Andre Vieira
Andre Vieira

Reputation: 80

List<List<String>> mapped to List<String>

I'm learning how to use Mapstruct in a Spring Boot and Kotlin project.

I've got a generated DTO (ThessaurusDTO) that has a List and I need this mapped into a List on my model (Vocab).

It makes sense that MapStruct can't map this automatically, but I know for a fact that the first list will always be size = 1. I have no control on the API the DTO model belongs to. I found on the documentation that I can create define a default method implementation within the interface, which would loosely translate to a normal function in Kotlin

My mapper interface:

@Mapper
interface VocabMapper {

    @Mappings(
            // ...
    )
    fun thessaurusToVocab(thessaurusDTO: ThessaurusDTO): Vocab

    fun metaSyns(nestedList: List<List<String>>): List<String> 
             = nestedList.flatten()
}

When I try to do a build I get the following error:

VocabMapper.java:16: error: Can't map collection element "java.util.List<java.lang.String>" to "java.lang.String ". Consider to declare/implement a mapping method: "java.lang.String map(java.util.List<java.lang.String> value)".

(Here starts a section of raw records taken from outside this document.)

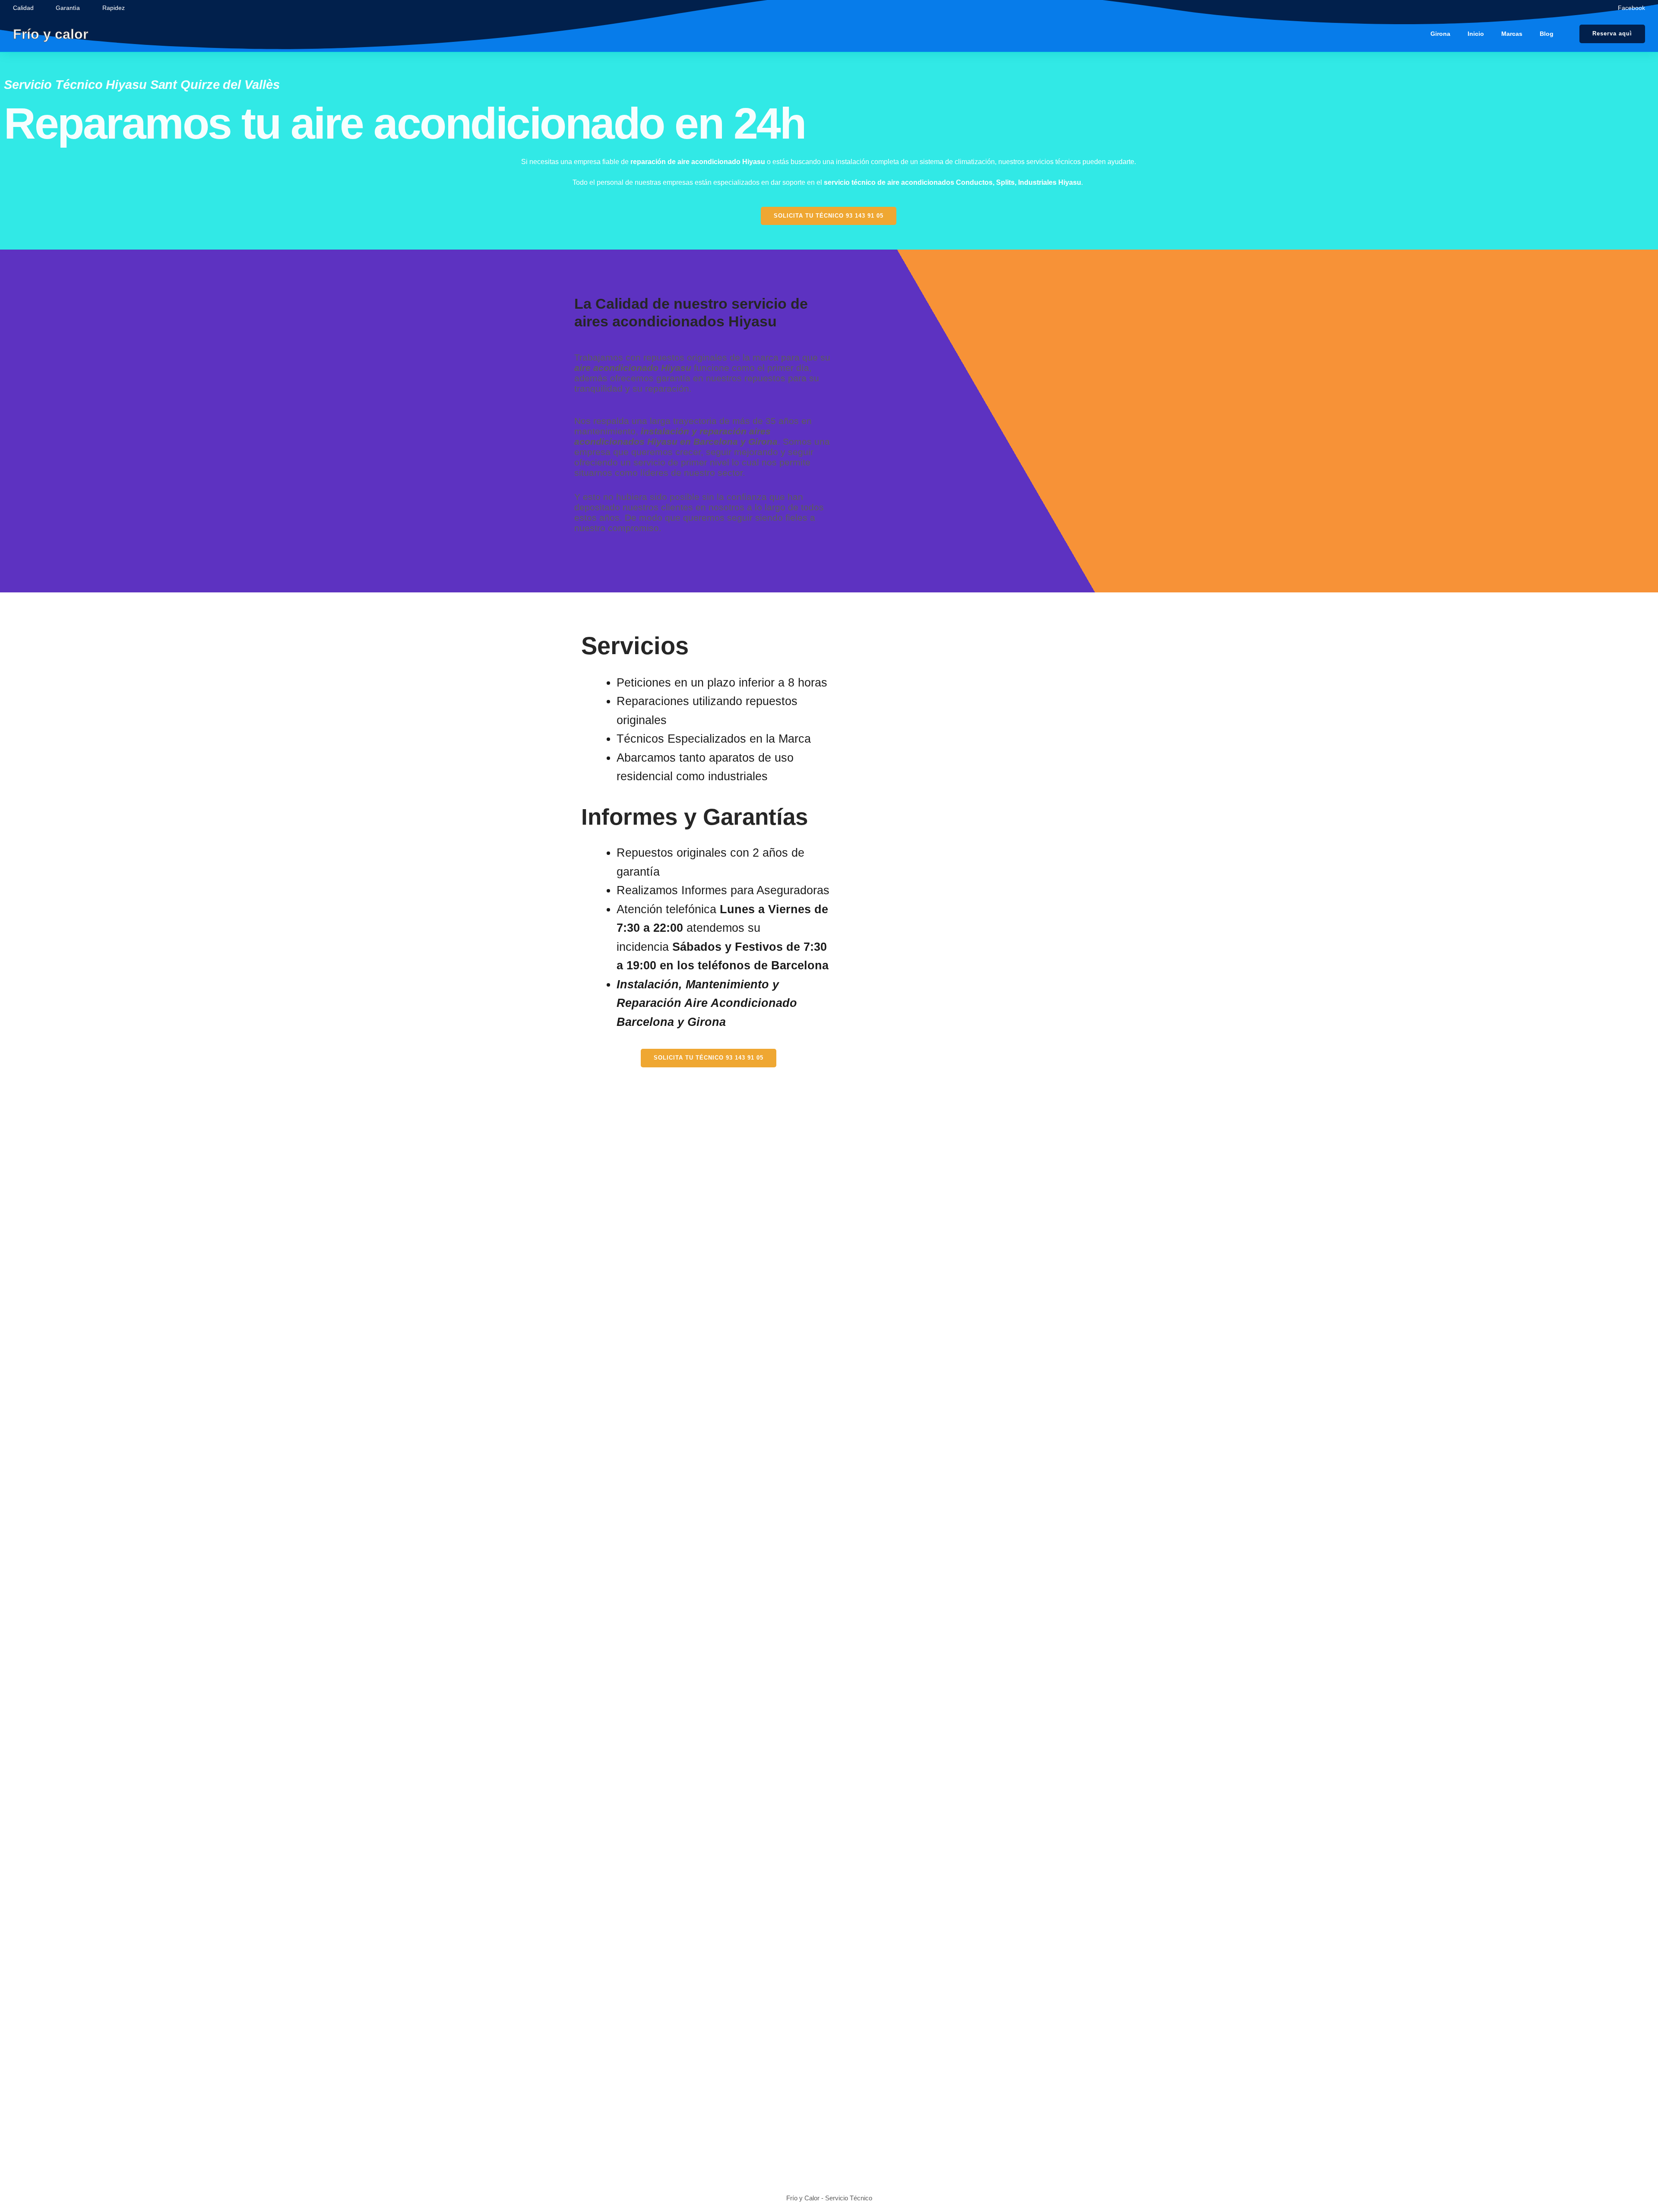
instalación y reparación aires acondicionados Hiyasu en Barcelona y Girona (676, 436)
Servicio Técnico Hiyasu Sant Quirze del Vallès (141, 85)
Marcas (1511, 33)
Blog (1547, 33)
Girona (1440, 33)
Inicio (1476, 33)
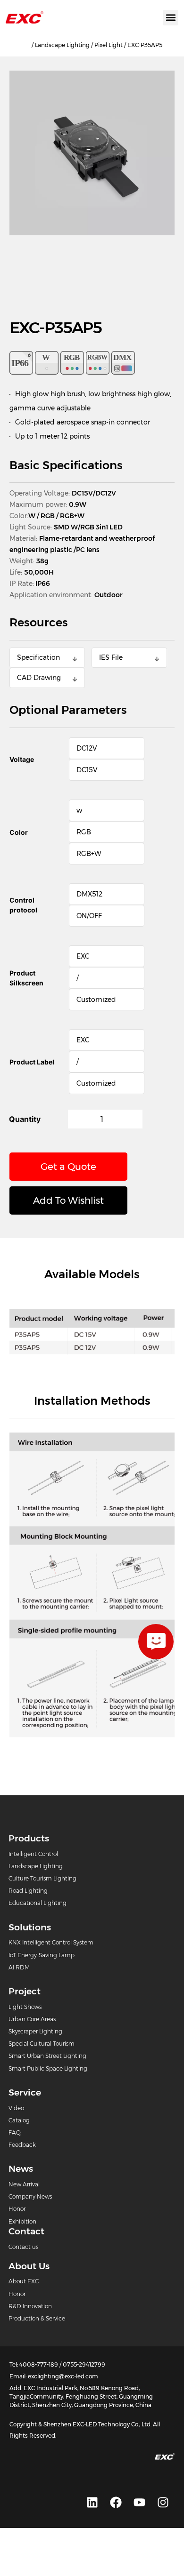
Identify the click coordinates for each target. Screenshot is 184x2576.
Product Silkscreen (26, 978)
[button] (170, 17)
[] (156, 1641)
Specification (38, 657)
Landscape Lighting (62, 44)
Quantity (25, 1119)
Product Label (31, 1062)
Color (18, 832)
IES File (111, 657)
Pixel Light (108, 44)
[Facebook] (115, 2502)
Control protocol (23, 905)
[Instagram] (163, 2502)
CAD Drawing (39, 677)
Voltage (21, 759)
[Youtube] (139, 2502)
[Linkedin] (92, 2502)
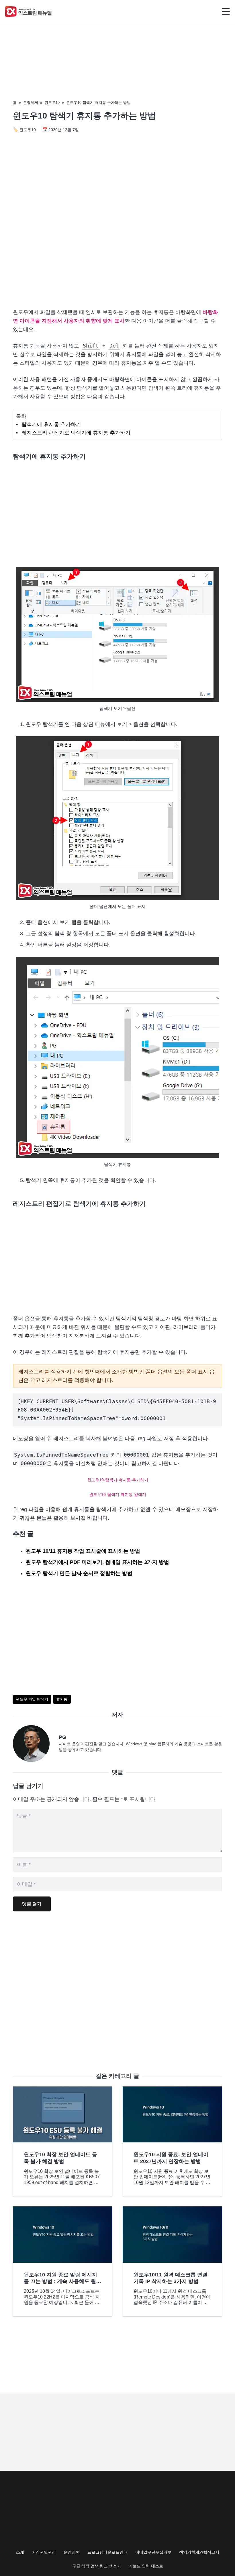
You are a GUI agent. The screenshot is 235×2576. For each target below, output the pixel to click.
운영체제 (30, 102)
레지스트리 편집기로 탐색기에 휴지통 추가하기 (75, 433)
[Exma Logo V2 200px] (28, 11)
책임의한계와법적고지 (199, 2552)
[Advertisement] (117, 254)
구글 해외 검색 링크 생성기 (96, 2566)
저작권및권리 (44, 2552)
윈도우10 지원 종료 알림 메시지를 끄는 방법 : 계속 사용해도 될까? (60, 2281)
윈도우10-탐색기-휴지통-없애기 (117, 1494)
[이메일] (36, 1743)
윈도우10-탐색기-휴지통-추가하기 (117, 1480)
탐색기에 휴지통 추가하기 (51, 424)
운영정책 (72, 2552)
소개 (20, 2552)
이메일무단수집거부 (153, 2552)
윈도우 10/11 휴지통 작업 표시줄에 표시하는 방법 (83, 1551)
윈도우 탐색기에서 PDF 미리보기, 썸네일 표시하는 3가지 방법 (97, 1562)
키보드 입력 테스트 (146, 2566)
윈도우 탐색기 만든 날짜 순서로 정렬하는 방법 (79, 1573)
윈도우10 (52, 102)
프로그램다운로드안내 (107, 2552)
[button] (226, 11)
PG (62, 1737)
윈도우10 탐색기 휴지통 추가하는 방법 (98, 102)
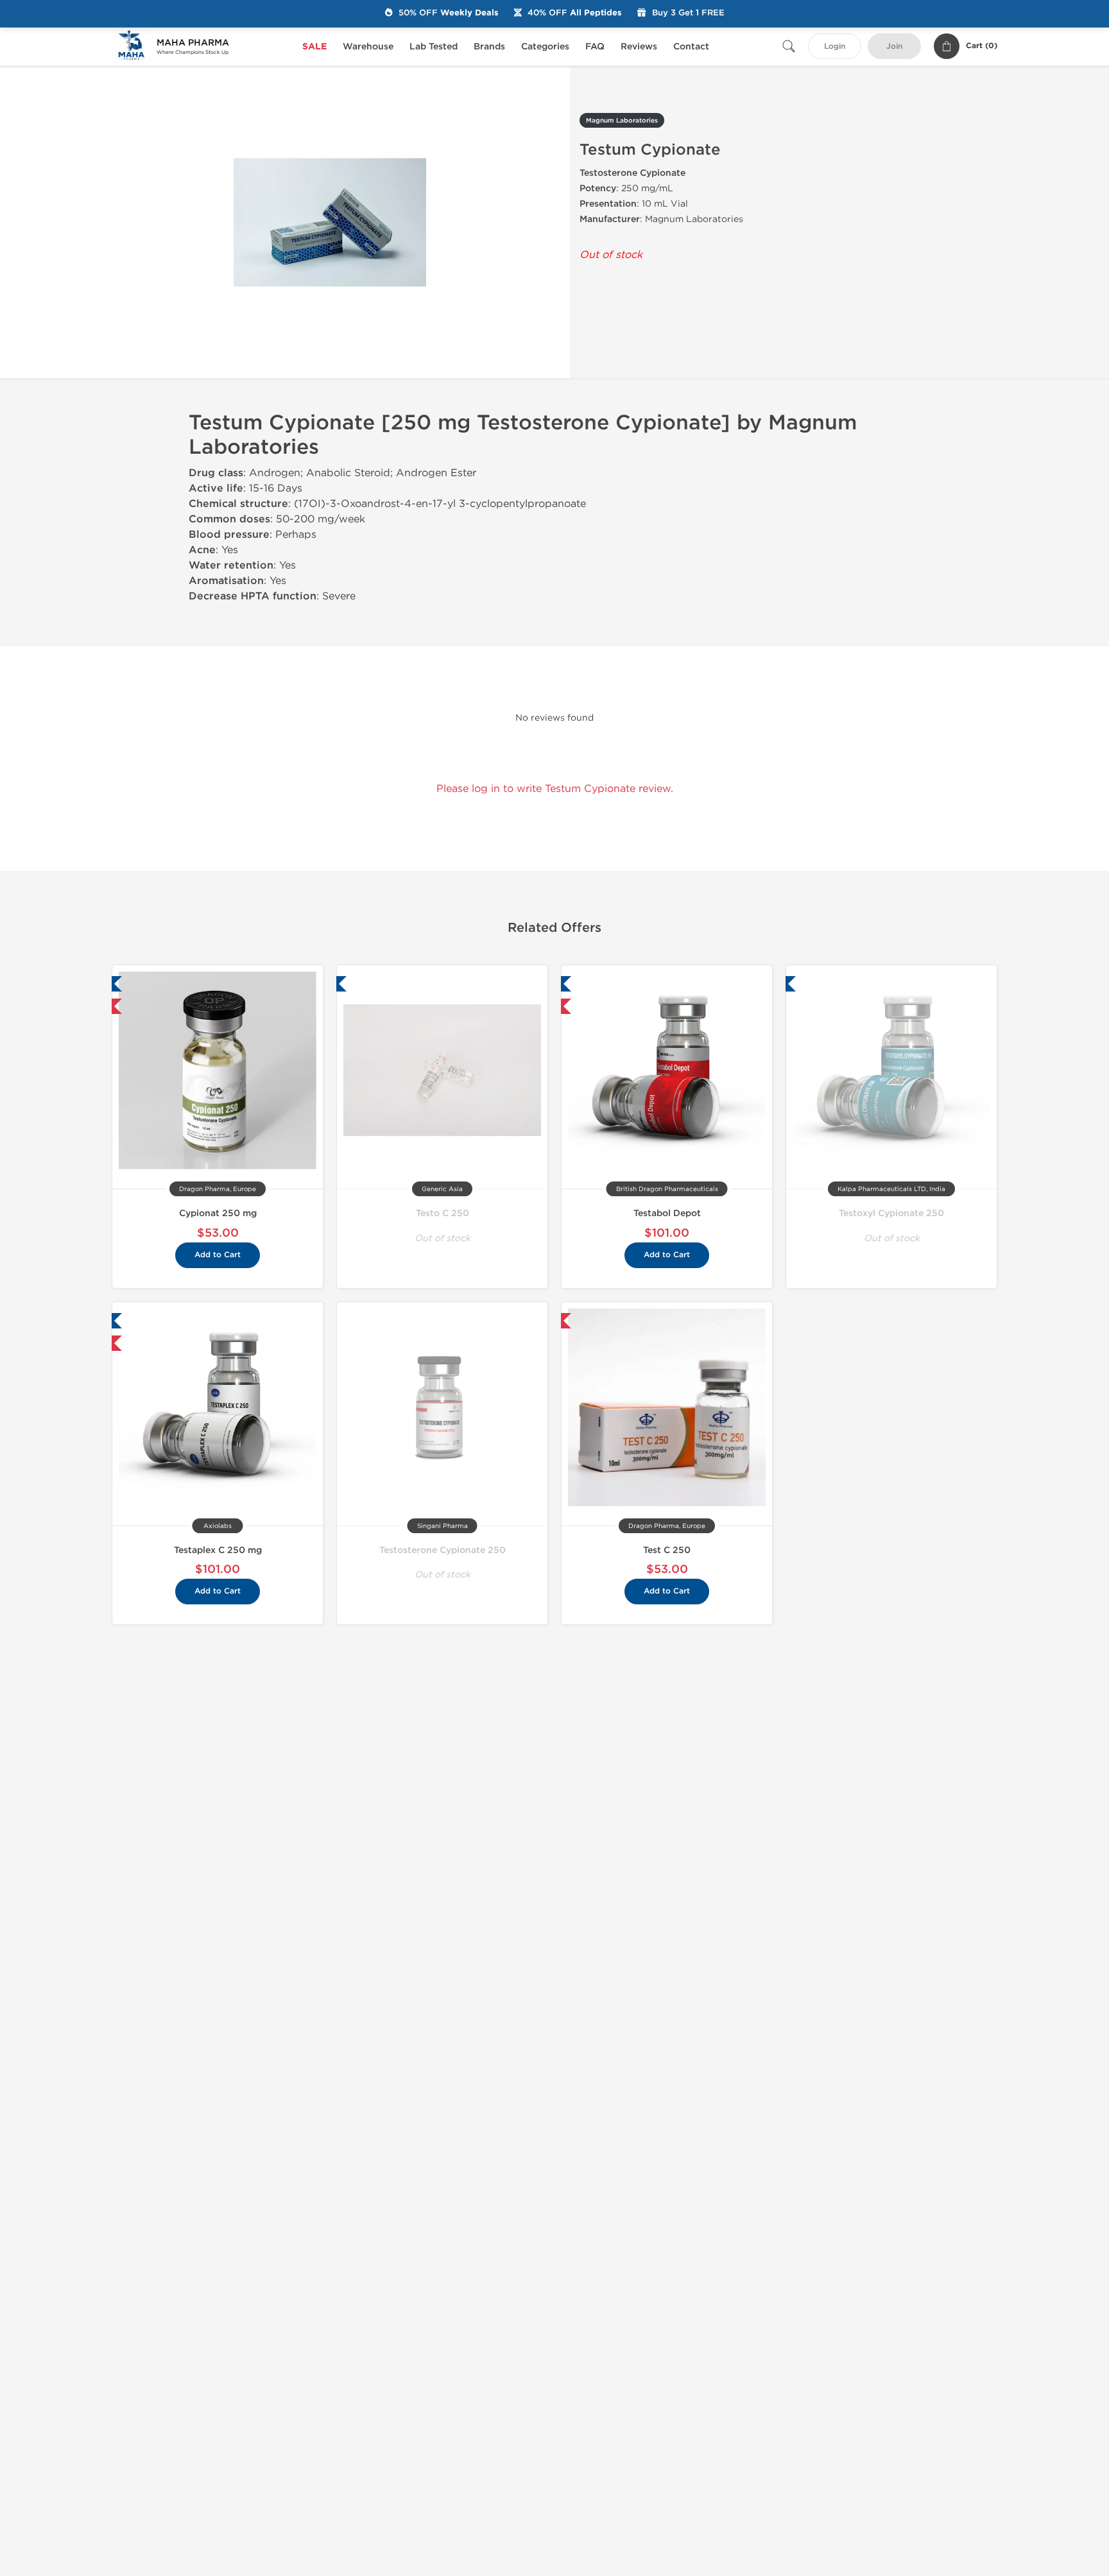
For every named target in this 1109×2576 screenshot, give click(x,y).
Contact (691, 46)
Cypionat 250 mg (218, 1213)
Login (834, 46)
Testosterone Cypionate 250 (442, 1550)
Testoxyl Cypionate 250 (891, 1213)
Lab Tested (433, 46)
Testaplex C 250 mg (218, 1550)
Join (894, 46)
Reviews (639, 46)
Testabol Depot (667, 1213)
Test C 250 (667, 1550)
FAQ (595, 46)
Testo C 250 (442, 1213)
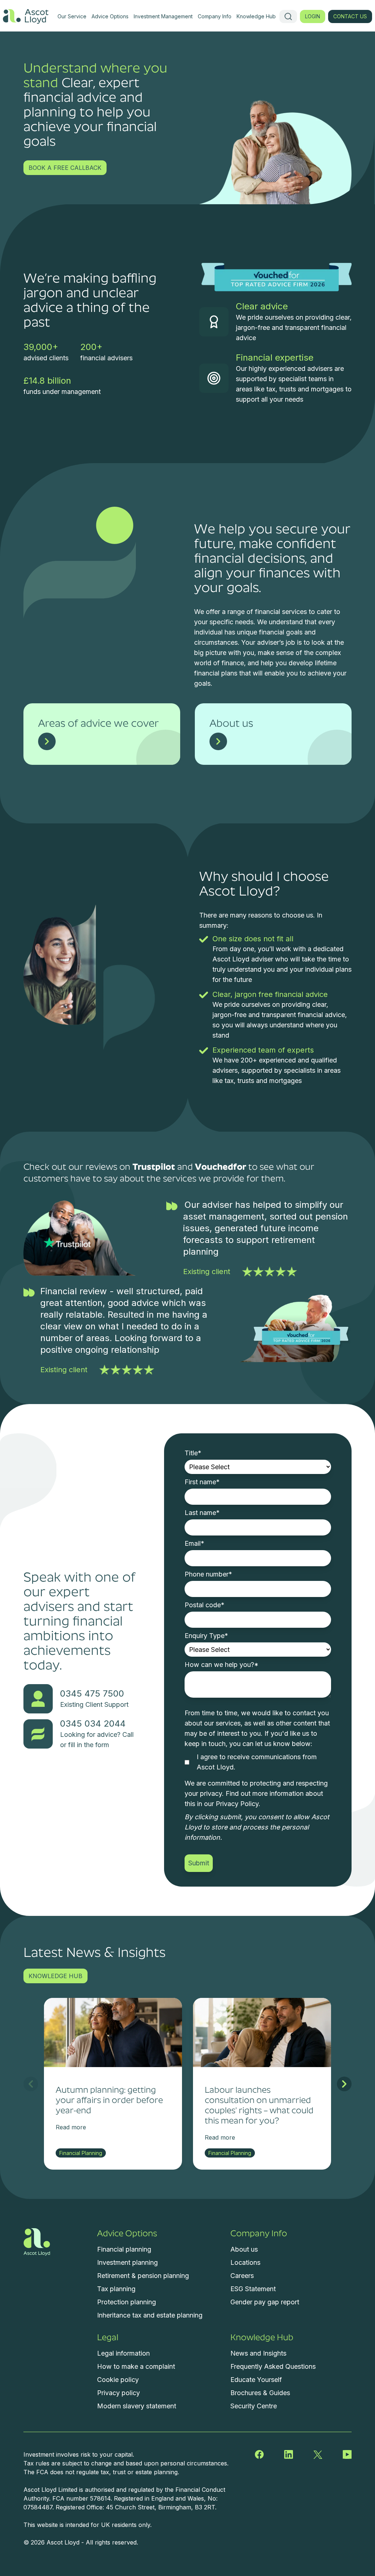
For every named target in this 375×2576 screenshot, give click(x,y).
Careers (242, 2275)
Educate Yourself (256, 2379)
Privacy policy (118, 2393)
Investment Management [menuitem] (163, 16)
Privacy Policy (237, 1804)
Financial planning (124, 2249)
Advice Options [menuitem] (110, 16)
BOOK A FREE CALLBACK (65, 167)
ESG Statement (253, 2289)
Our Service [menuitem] (71, 16)
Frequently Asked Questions (273, 2366)
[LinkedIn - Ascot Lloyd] (288, 2454)
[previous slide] (30, 2084)
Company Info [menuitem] (214, 16)
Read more (71, 2127)
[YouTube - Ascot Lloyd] (347, 2454)
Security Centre (253, 2406)
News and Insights (258, 2353)
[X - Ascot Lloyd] (317, 2454)
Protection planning (126, 2302)
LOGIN (312, 16)
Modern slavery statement (136, 2406)
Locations (245, 2262)
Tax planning (116, 2289)
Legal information (123, 2353)
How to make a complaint (136, 2366)
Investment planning (127, 2262)
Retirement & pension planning (143, 2275)
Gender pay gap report (264, 2302)
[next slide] (344, 2084)
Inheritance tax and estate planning (150, 2315)
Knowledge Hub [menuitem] (256, 16)
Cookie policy (118, 2379)
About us (244, 2249)
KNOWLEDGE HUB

It looks like mapStruct is still trying to automatically do the mapping while ignoring my custom implementation. Am I missing something trivial here?

Upvotes: 0

Views: 456

Answers (2)

Alexey Romanov
Alexey Romanov

Reputation: 170745

I found on the documentation that I can create define a default method implementation within the interface, which would loosely translate to a normal function in Kotlin

From my understand of what I found online, Kotlin does not properly translate an interface function into a default method in Java, but actually generates a class that implements the interface.

If that's the problem, you can annotate metaSyns with @JvmDefault:

Specifies that a JVM default method should be generated for non-abstract Kotlin interface member.

Usages of this annotation require an explicit compilation argument to be specified: either -Xjvm-default=enable or -Xjvm-default=compatibility.

See the link for the difference, but you probably need -Xjvm-default=enable.

Upvotes: 1

Andre Vieira
Andre Vieira

Reputation: 80

I've seen to have fixed this by relying on an abstract based implementation, instead of using an interface. From my understand of what I found online, Kotlin does not properly translate an interface function into a default method in Java, but actually generates a class that implements the interface.